In full and exactly, reproduce the entries below, but omit the pictures.
==== DATA LISTING ====
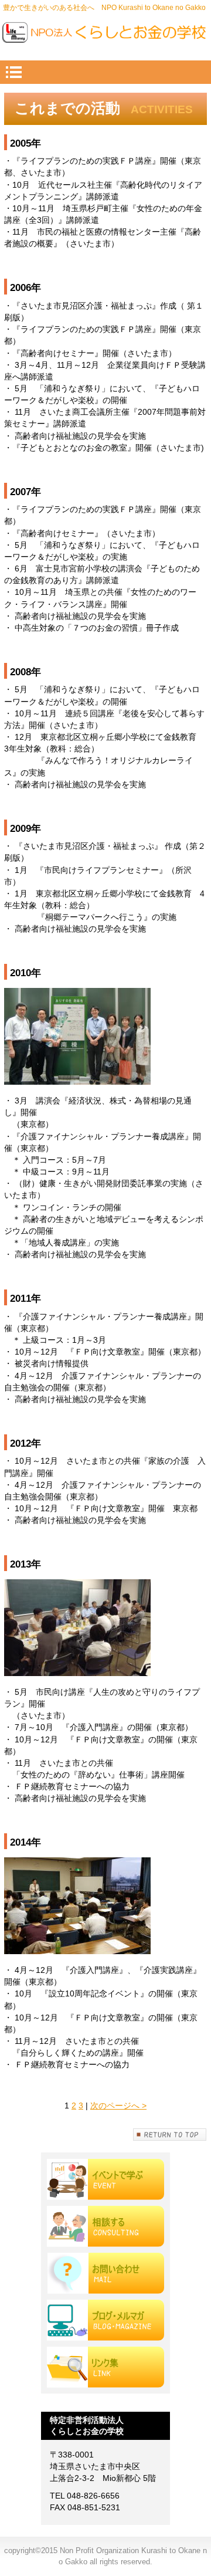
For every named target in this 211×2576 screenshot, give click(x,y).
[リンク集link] (105, 2367)
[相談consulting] (105, 2226)
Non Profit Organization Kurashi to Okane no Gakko (105, 35)
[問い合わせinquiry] (105, 2273)
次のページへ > (118, 2105)
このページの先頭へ (170, 2134)
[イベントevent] (105, 2179)
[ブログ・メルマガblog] (105, 2320)
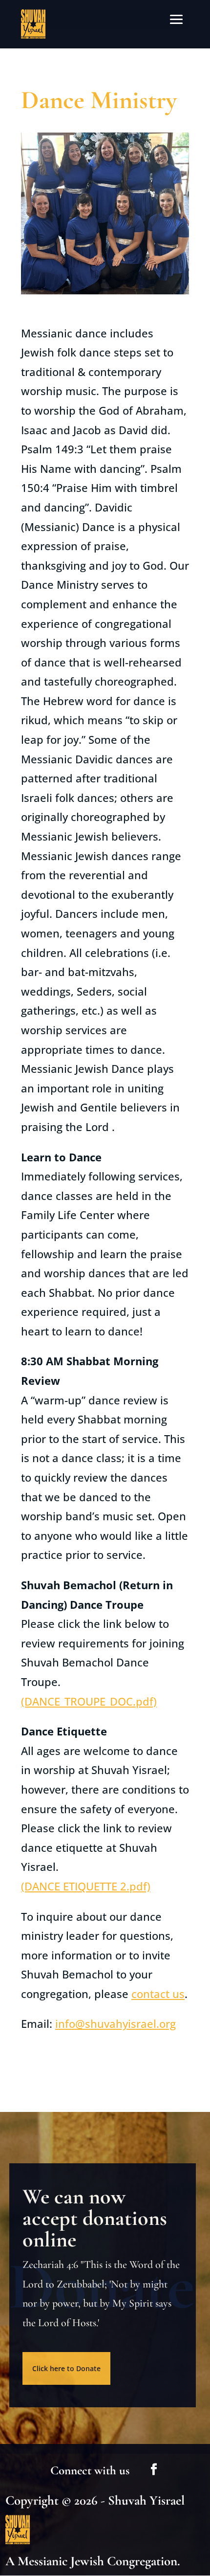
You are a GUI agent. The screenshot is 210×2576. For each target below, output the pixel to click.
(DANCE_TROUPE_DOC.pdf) (89, 1701)
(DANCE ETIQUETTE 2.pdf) (85, 1886)
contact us (158, 1993)
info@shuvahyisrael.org (115, 2023)
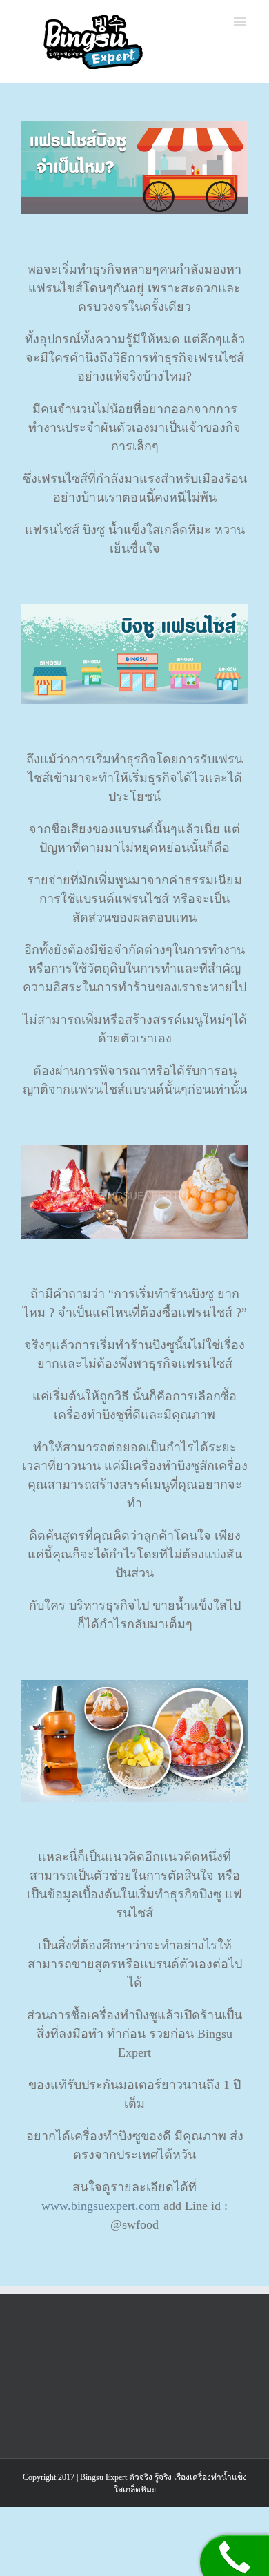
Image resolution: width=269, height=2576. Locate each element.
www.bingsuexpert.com (100, 2206)
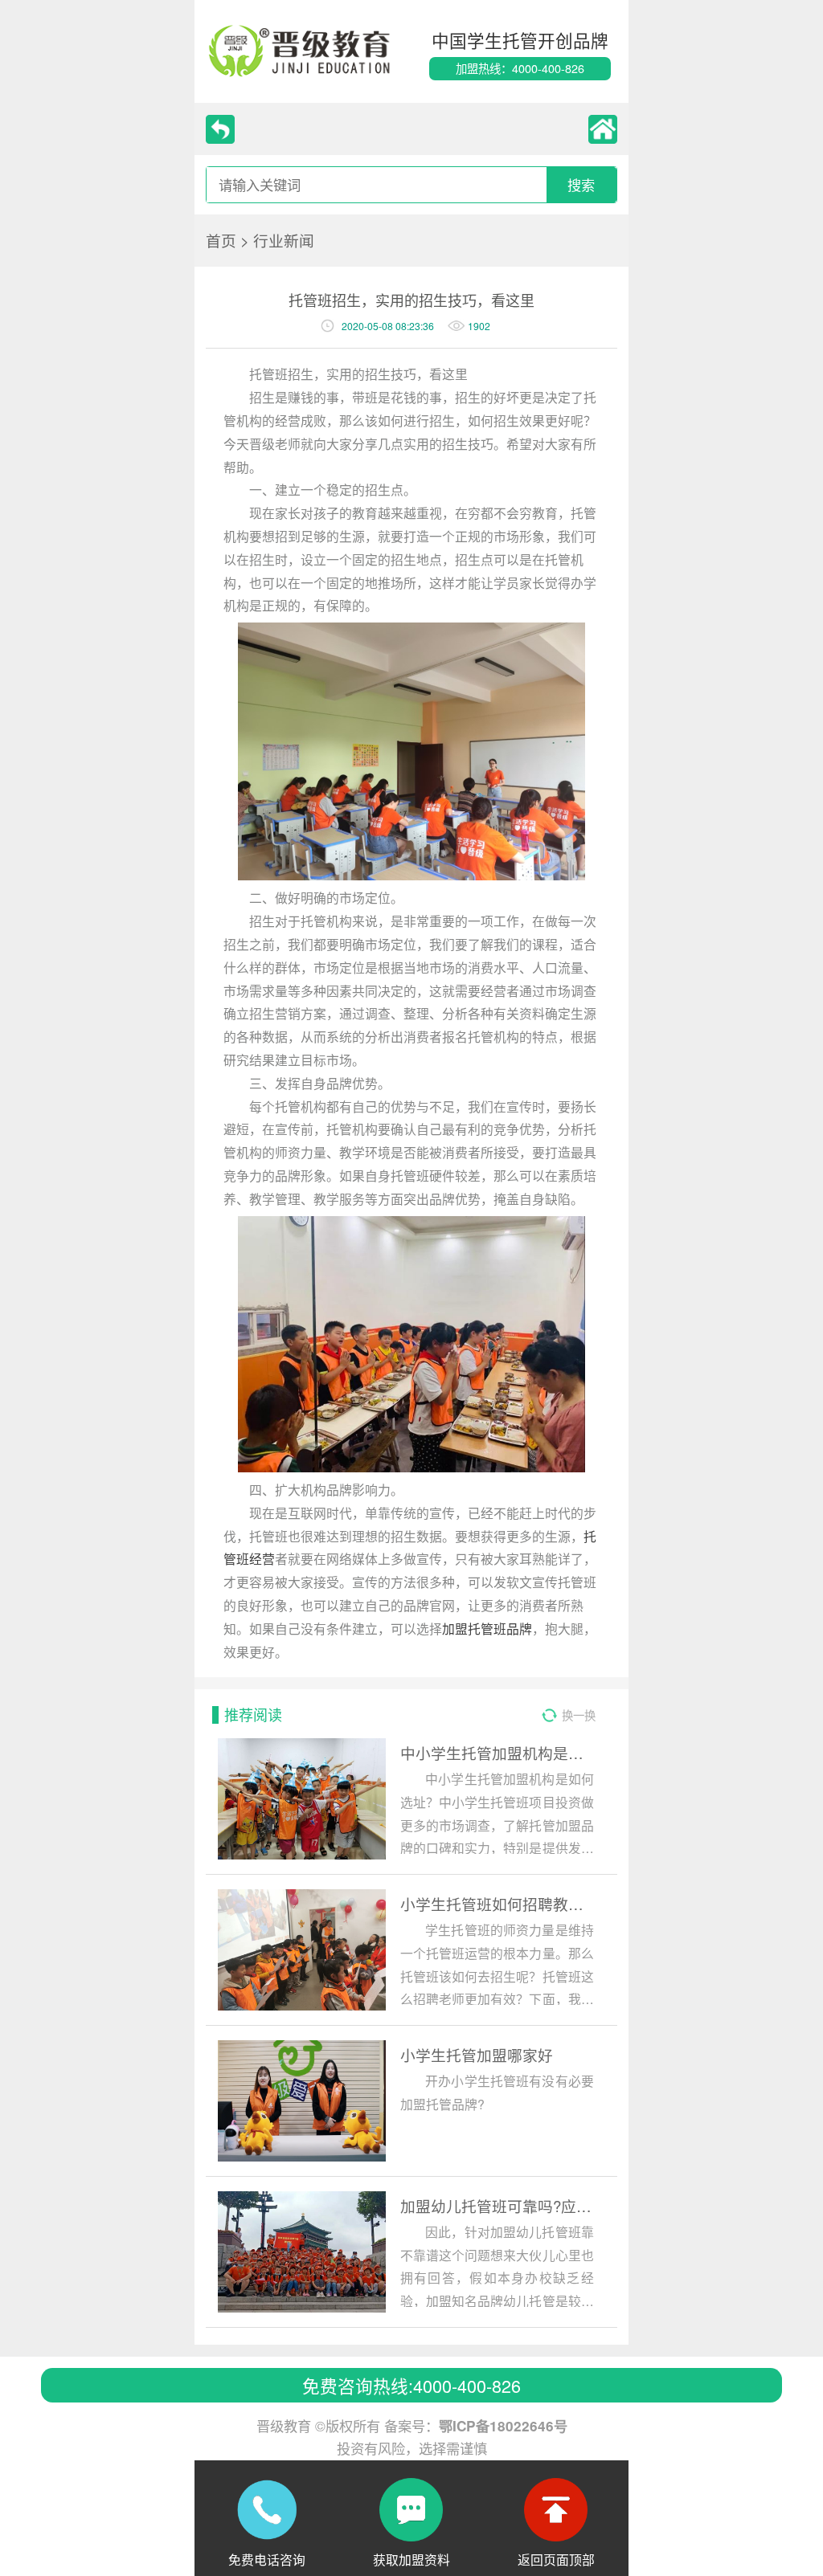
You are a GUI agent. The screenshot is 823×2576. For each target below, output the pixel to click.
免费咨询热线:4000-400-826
====
- _ANSWER FOR THIS EXERCISE_
For every named target in this 211×2576 screenshot, give click(x,y).
[リンク集link] (105, 2367)
[相談consulting] (105, 2226)
Non Profit Organization Kurashi to Okane no Gakko (105, 35)
[問い合わせinquiry] (105, 2273)
次のページへ > (118, 2105)
このページの先頭へ (170, 2134)
[イベントevent] (105, 2179)
[ブログ・メルマガblog] (105, 2320)
You are a GUI agent. The screenshot is 210×2576. For each target below, output the pixel to click.
(DANCE_TROUPE_DOC.pdf) (89, 1701)
(DANCE ETIQUETTE 2.pdf) (85, 1886)
contact us (158, 1993)
info@shuvahyisrael.org (115, 2023)
Image resolution: width=269, height=2576. Locate each element.
www.bingsuexpert.com (100, 2206)
You are a GUI agent. The screenshot is 823×2576. For each target below, output the pixel to click.
免费咨询热线:4000-400-826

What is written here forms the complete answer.